Wirtschaft

"Wirtschaft nimmt Tempo raus" Ifo-Index sinkt tiefer als erwartet

Die Deutsche Wirtschaft verliert an Tempo.

Die Deutsche Wirtschaft verliert an Tempo.

(Foto: dpa)

Die Stimmung in den Führungsetagen der deutschen Wirtschaft verschlechtert sich etwas. Der wichtige Ifo-Index gibt im April etwas deutlicher nach als prognostiziert. Erstmalig beinhaltet der Index auch den Dienstleistungssektor.

Die Stimmung in den Chefetagen der deutschen Wirtschaft hat sich im April erneut eingetrübt. Der Geschäftsklima-Index fiel auf 102,1 Punkte von revidiert 103,3 Zählern im Vormonat, wie das Münchner Ifo-Institut nach einer umfangreichen Überarbeitung seiner Umfrage unter rund 9000 Managern mitteilte. Dies ist nach neuer Berechnung bereits der fünfte Rückgang in Folge. Ökonomen hatten mit 102,7 Punkten gerechnet.

"Die Hochstimmung in den deutschen Chefetagen verfliegt", sagte Ifo-Präsident Clemens Fuest: "Die Wirtschaft nimmt Tempo raus." Die Manager beurteilten sowohl ihre Geschäftslage als auch die Aussichten für die kommenden sechs Monate weniger optimistisch als zuletzt.

Das Forschungsinstitut wertet die Daten aber nicht als Trendwende für die Konjunktur, wie Ifo-Experte Klaus Wohlrabe sagte. Es sei vielmehr eine Normalisierung. "Wir sind weit entfernt von einer Rezession." Im Verarbeitenden Gewerbe verschlechterte sich das Geschäftsklima zum dritten Mal in Folge, dabei lagen die Erwartungen auf dem niedrigsten Wert seit August 2016. Auch bei den Dienstleistern und im Handel trübte sich die Stimmung ein. Am Bau hingegen stieg der Index auf ein Rekordhoch.

Index jetzt auch mit Dienstleistern

Der wichtigste Frühindikator für Europas größte Volkswirtschaft umfasst neben dem Verarbeitenden Gewerbe, Handel und Bauwirtschaft nun auch den Dienstleistungssektor. Als Vergleichsjahr wird zudem 2015 statt wie bisher 2005 zugrunde gelegt. Ferner werden die Antworten der befragten Firmen anders zusammengerechnet. Die Änderungen, die genauere Ergebnisse ergeben sollen, haben auch zur Folge, dass der Index optisch deutlich niedriger ausfällt als bisher.

Aufgabenstellung
Gib aus dem Artikel über den Ifo-Index den Abschnitt wortgetreu wieder, der mit den Worten „Index jetzt auch“ beginnt und mit „ausfällt als bisher.“ endet.

Extrahierte Datensätze
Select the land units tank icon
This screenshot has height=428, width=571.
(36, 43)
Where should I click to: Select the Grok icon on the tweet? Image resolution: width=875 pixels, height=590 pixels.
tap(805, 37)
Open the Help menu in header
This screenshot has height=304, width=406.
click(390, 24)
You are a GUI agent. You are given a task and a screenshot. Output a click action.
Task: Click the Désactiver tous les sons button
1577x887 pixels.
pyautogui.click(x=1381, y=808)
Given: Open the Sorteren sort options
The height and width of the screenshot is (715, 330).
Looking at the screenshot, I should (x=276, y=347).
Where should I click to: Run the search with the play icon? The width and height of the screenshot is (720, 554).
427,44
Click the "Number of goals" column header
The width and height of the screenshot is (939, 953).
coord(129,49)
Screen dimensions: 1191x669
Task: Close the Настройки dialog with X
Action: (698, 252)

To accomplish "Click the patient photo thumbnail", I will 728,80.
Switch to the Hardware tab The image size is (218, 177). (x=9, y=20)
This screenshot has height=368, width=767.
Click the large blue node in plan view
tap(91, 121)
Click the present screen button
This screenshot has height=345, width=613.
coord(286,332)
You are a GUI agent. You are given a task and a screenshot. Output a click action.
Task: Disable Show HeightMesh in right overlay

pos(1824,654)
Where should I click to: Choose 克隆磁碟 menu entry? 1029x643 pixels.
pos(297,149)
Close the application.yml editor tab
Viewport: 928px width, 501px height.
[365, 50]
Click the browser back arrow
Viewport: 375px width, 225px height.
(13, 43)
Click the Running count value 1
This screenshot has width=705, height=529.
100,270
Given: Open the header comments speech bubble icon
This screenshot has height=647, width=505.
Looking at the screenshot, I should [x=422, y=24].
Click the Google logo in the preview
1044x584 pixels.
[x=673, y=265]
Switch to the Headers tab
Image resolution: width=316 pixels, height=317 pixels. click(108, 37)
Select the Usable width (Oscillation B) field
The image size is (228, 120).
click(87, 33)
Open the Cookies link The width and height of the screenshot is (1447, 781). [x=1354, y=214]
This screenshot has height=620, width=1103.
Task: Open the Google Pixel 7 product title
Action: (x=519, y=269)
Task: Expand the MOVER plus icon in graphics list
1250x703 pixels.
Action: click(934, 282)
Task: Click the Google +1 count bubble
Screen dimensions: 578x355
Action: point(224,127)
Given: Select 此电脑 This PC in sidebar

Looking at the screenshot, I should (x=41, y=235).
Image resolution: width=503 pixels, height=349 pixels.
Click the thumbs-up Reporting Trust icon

Lösung
Index jetzt auch mit Dienstleistern

Der wichtigste Frühindikator für Europas größte Volkswirtschaft umfasst neben dem Verarbeitenden Gewerbe, Handel und Bauwirtschaft nun auch den Dienstleistungssektor. Als Vergleichsjahr wird zudem 2015 statt wie bisher 2005 zugrunde gelegt. Ferner werden die Antworten der befragten Firmen anders zusammengerechnet. Die Änderungen, die genauere Ergebnisse ergeben sollen, haben auch zur Folge, dass der Index optisch deutlich niedriger ausfällt als bisher.